(Word and element location data)
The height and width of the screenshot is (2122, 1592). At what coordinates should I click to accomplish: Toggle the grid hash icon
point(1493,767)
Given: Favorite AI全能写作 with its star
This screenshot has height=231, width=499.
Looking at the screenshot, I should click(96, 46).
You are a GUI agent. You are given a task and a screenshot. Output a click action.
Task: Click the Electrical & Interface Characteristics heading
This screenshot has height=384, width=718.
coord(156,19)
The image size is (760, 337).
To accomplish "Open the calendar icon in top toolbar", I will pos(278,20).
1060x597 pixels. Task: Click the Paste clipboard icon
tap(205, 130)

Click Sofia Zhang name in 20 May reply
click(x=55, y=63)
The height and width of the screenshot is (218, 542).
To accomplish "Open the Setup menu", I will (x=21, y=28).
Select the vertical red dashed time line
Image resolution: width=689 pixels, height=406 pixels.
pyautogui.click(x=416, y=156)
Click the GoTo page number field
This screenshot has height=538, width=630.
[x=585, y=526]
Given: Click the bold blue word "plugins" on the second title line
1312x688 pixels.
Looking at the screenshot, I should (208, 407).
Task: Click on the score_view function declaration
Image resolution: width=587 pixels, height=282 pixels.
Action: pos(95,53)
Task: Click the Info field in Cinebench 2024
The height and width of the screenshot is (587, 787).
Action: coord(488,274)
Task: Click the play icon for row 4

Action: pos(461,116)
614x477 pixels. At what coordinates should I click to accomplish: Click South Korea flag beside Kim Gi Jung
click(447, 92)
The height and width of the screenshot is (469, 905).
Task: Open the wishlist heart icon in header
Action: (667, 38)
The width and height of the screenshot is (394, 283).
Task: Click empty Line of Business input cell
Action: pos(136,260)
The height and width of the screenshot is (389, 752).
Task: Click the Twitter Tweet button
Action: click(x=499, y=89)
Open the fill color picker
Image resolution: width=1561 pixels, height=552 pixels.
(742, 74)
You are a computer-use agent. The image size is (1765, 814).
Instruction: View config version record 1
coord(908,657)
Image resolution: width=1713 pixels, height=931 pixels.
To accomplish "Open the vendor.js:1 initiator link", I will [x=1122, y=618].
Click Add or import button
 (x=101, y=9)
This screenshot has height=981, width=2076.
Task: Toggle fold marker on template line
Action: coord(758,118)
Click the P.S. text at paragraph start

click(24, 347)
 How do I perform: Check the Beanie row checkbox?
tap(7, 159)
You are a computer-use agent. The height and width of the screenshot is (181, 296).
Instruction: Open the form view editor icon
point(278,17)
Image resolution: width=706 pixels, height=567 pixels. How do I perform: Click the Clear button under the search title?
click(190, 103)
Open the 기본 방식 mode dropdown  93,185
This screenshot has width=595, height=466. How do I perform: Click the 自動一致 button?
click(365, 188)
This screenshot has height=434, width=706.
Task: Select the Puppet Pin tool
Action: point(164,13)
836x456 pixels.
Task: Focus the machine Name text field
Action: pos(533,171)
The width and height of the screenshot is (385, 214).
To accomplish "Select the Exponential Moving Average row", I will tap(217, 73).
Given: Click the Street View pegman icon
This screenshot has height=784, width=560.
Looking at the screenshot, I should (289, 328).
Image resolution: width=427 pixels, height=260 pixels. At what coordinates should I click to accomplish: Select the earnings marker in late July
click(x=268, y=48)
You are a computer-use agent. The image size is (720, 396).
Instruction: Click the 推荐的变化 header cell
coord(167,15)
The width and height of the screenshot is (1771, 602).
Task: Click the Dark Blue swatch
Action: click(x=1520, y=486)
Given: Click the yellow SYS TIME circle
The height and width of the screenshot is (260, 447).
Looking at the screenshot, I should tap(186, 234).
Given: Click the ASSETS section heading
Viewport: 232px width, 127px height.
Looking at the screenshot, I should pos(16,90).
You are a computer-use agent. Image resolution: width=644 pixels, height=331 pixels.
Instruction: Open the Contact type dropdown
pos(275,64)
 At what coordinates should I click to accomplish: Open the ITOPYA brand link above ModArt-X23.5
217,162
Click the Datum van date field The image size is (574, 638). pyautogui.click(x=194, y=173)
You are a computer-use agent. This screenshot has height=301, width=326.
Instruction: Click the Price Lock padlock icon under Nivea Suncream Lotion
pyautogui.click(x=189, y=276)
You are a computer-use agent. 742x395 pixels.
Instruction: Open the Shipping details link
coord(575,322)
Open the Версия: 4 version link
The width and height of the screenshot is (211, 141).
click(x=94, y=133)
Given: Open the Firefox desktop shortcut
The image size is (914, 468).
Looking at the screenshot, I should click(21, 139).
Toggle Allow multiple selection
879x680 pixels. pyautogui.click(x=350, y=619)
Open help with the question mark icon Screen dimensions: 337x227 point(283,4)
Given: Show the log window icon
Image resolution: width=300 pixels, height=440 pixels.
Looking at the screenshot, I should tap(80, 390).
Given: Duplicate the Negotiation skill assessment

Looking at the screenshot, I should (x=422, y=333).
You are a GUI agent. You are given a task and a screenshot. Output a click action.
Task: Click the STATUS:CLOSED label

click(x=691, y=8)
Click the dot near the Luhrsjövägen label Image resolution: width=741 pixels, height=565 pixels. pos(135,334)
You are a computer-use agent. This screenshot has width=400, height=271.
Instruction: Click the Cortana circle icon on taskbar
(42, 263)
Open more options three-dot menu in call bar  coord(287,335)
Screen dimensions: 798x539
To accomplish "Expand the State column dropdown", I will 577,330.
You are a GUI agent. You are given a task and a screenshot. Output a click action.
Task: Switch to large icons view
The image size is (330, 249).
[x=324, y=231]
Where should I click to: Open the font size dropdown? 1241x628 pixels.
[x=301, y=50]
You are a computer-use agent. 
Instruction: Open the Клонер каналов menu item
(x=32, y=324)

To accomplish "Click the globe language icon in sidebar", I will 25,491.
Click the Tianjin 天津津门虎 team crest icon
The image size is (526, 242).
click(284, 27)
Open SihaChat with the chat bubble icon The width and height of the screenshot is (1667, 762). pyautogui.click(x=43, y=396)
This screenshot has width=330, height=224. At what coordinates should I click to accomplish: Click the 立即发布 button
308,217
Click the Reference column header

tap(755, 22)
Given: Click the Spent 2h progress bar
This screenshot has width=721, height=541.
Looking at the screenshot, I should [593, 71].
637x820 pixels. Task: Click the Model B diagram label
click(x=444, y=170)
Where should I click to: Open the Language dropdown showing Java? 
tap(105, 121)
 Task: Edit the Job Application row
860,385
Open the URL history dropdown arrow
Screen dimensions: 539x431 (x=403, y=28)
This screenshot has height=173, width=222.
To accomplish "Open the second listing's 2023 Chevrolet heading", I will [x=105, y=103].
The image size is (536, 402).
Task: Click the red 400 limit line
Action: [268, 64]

_Set task_
Give the lines of the records above as a JSON list of strings, one string per line, omitting blank lines.

_Written answer_
[
  "The height and width of the screenshot is (2122, 1592). At what coordinates should I click to accomplish: Toggle the grid hash icon",
  "point(1493,767)",
  "Given: Favorite AI全能写作 with its star",
  "This screenshot has height=231, width=499.",
  "Looking at the screenshot, I should click(96, 46).",
  "You are a GUI agent. You are given a task and a screenshot. Output a click action.",
  "Task: Click the Electrical & Interface Characteristics heading",
  "This screenshot has height=384, width=718.",
  "coord(156,19)",
  "The image size is (760, 337).",
  "To accomplish \"Open the calendar icon in top toolbar\", I will pos(278,20).",
  "1060x597 pixels. Task: Click the Paste clipboard icon",
  "tap(205, 130)",
  "Click Sofia Zhang name in 20 May reply",
  "click(x=55, y=63)",
  "The height and width of the screenshot is (218, 542).",
  "To accomplish \"Open the Setup menu\", I will (x=21, y=28).",
  "Select the vertical red dashed time line",
  "Image resolution: width=689 pixels, height=406 pixels.",
  "pyautogui.click(x=416, y=156)",
  "Click the GoTo page number field",
  "This screenshot has height=538, width=630.",
  "[x=585, y=526]",
  "Given: Click the bold blue word \"plugins\" on the second title line",
  "1312x688 pixels.",
  "Looking at the screenshot, I should (208, 407).",
  "Task: Click on the score_view function declaration",
  "Image resolution: width=587 pixels, height=282 pixels.",
  "Action: pos(95,53)",
  "Task: Click the Info field in Cinebench 2024",
  "The height and width of the screenshot is (587, 787).",
  "Action: coord(488,274)",
  "Task: Click the play icon for row 4",
  "Action: pos(461,116)",
  "614x477 pixels. At what coordinates should I click to accomplish: Click South Korea flag beside Kim Gi Jung",
  "click(447, 92)",
  "The height and width of the screenshot is (469, 905).",
  "Task: Open the wishlist heart icon in header",
  "Action: (667, 38)",
  "The width and height of the screenshot is (394, 283).",
  "Task: Click empty Line of Business input cell",
  "Action: pos(136,260)",
  "The height and width of the screenshot is (389, 752).",
  "Task: Click the Twitter Tweet button",
  "Action: click(x=499, y=89)",
  "Open the fill color picker",
  "Image resolution: width=1561 pixels, height=552 pixels.",
  "(742, 74)",
  "You are a computer-use agent. The image size is (1765, 814).",
  "Instruction: View config version record 1",
  "coord(908,657)",
  "Image resolution: width=1713 pixels, height=931 pixels.",
  "To accomplish \"Open the vendor.js:1 initiator link\", I will [x=1122, y=618].",
  "Click Add or import button",
  " (x=101, y=9)",
  "This screenshot has height=981, width=2076.",
  "Task: Toggle fold marker on template line",
  "Action: coord(758,118)",
  "Click the P.S. text at paragraph start",
  "click(24, 347)",
  " How do I perform: Check the Beanie row checkbox?",
  "tap(7, 159)",
  "You are a computer-use agent. The height and width of the screenshot is (181, 296).",
  "Instruction: Open the form view editor icon",
  "point(278,17)",
  "Image resolution: width=706 pixels, height=567 pixels. How do I perform: Click the Clear button under the search title?",
  "click(190, 103)",
  "Open the 기본 방식 mode dropdown  93,185",
  "This screenshot has width=595, height=466. How do I perform: Click the 自動一致 button?",
  "click(365, 188)",
  "This screenshot has height=434, width=706.",
  "Task: Select the Puppet Pin tool",
  "Action: point(164,13)",
  "836x456 pixels.",
  "Task: Focus the machine Name text field",
  "Action: pos(533,171)",
  "The width and height of the screenshot is (385, 214).",
  "To accomplish \"Select the Exponential Moving Average row\", I will tap(217, 73).",
  "Given: Click the Street View pegman icon",
  "This screenshot has height=784, width=560.",
  "Looking at the screenshot, I should (289, 328).",
  "Image resolution: width=427 pixels, height=260 pixels. At what coordinates should I click to accomplish: Select the earnings marker in late July",
  "click(x=268, y=48)",
  "You are a computer-use agent. The image size is (720, 396).",
  "Instruction: Click the 推荐的变化 header cell",
  "coord(167,15)",
  "The width and height of the screenshot is (1771, 602).",
  "Task: Click the Dark Blue swatch",
  "Action: click(x=1520, y=486)",
  "Given: Click the yellow SYS TIME circle",
  "The height and width of the screenshot is (260, 447).",
  "Looking at the screenshot, I should tap(186, 234).",
  "Given: Click the ASSETS section heading",
  "Viewport: 232px width, 127px height.",
  "Looking at the screenshot, I should pos(16,90).",
  "You are a computer-use agent. Image resolution: width=644 pixels, height=331 pixels.",
  "Instruction: Open the Contact type dropdown",
  "pos(275,64)",
  " At what coordinates should I click to accomplish: Open the ITOPYA brand link above ModArt-X23.5",
  "217,162",
  "Click the Datum van date field The image size is (574, 638). pyautogui.click(x=194, y=173)",
  "You are a computer-use agent. This screenshot has height=301, width=326.",
  "Instruction: Click the Price Lock padlock icon under Nivea Suncream Lotion",
  "pyautogui.click(x=189, y=276)",
  "You are a computer-use agent. 742x395 pixels.",
  "Instruction: Open the Shipping details link",
  "coord(575,322)",
  "Open the Версия: 4 version link",
  "The width and height of the screenshot is (211, 141).",
  "click(x=94, y=133)",
  "Given: Open the Firefox desktop shortcut",
  "The image size is (914, 468).",
  "Looking at the screenshot, I should click(21, 139).",
  "Toggle Allow multiple selection",
  "879x680 pixels. pyautogui.click(x=350, y=619)",
  "Open help with the question mark icon Screen dimensions: 337x227 point(283,4)",
  "Given: Show the log window icon",
  "Image resolution: width=300 pixels, height=440 pixels.",
  "Looking at the screenshot, I should tap(80, 390).",
  "Given: Duplicate the Negotiation skill assessment",
  "Looking at the screenshot, I should (x=422, y=333).",
  "You are a GUI agent. You are given a task and a screenshot. Output a click action.",
  "Task: Click the STATUS:CLOSED label",
  "click(x=691, y=8)",
  "Click the dot near the Luhrsjövägen label Image resolution: width=741 pixels, height=565 pixels. pos(135,334)",
  "You are a computer-use agent. This screenshot has width=400, height=271.",
  "Instruction: Click the Cortana circle icon on taskbar",
  "(42, 263)",
  "Open more options three-dot menu in call bar  coord(287,335)",
  "Screen dimensions: 798x539",
  "To accomplish \"Expand the State column dropdown\", I will 577,330.",
  "You are a GUI agent. You are given a task and a screenshot. Output a click action.",
  "Task: Switch to large icons view",
  "The image size is (330, 249).",
  "[x=324, y=231]",
  "Where should I click to: Open the font size dropdown? 1241x628 pixels.",
  "[x=301, y=50]",
  "You are a computer-use agent. ",
  "Instruction: Open the Клонер каналов menu item",
  "(x=32, y=324)",
  "To accomplish \"Click the globe language icon in sidebar\", I will 25,491.",
  "Click the Tianjin 天津津门虎 team crest icon",
  "The image size is (526, 242).",
  "click(284, 27)",
  "Open SihaChat with the chat bubble icon The width and height of the screenshot is (1667, 762). pyautogui.click(x=43, y=396)",
  "This screenshot has width=330, height=224. At what coordinates should I click to accomplish: Click the 立即发布 button",
  "308,217",
  "Click the Reference column header",
  "tap(755, 22)",
  "Given: Click the Spent 2h progress bar",
  "This screenshot has width=721, height=541.",
  "Looking at the screenshot, I should [593, 71].",
  "637x820 pixels. Task: Click the Model B diagram label",
  "click(x=444, y=170)",
  "Where should I click to: Open the Language dropdown showing Java? ",
  "tap(105, 121)",
  " Task: Edit the Job Application row",
  "860,385",
  "Open the URL history dropdown arrow",
  "Screen dimensions: 539x431 (x=403, y=28)",
  "This screenshot has height=173, width=222.",
  "To accomplish \"Open the second listing's 2023 Chevrolet heading\", I will [x=105, y=103].",
  "The image size is (536, 402).",
  "Task: Click the red 400 limit line",
  "Action: [268, 64]"
]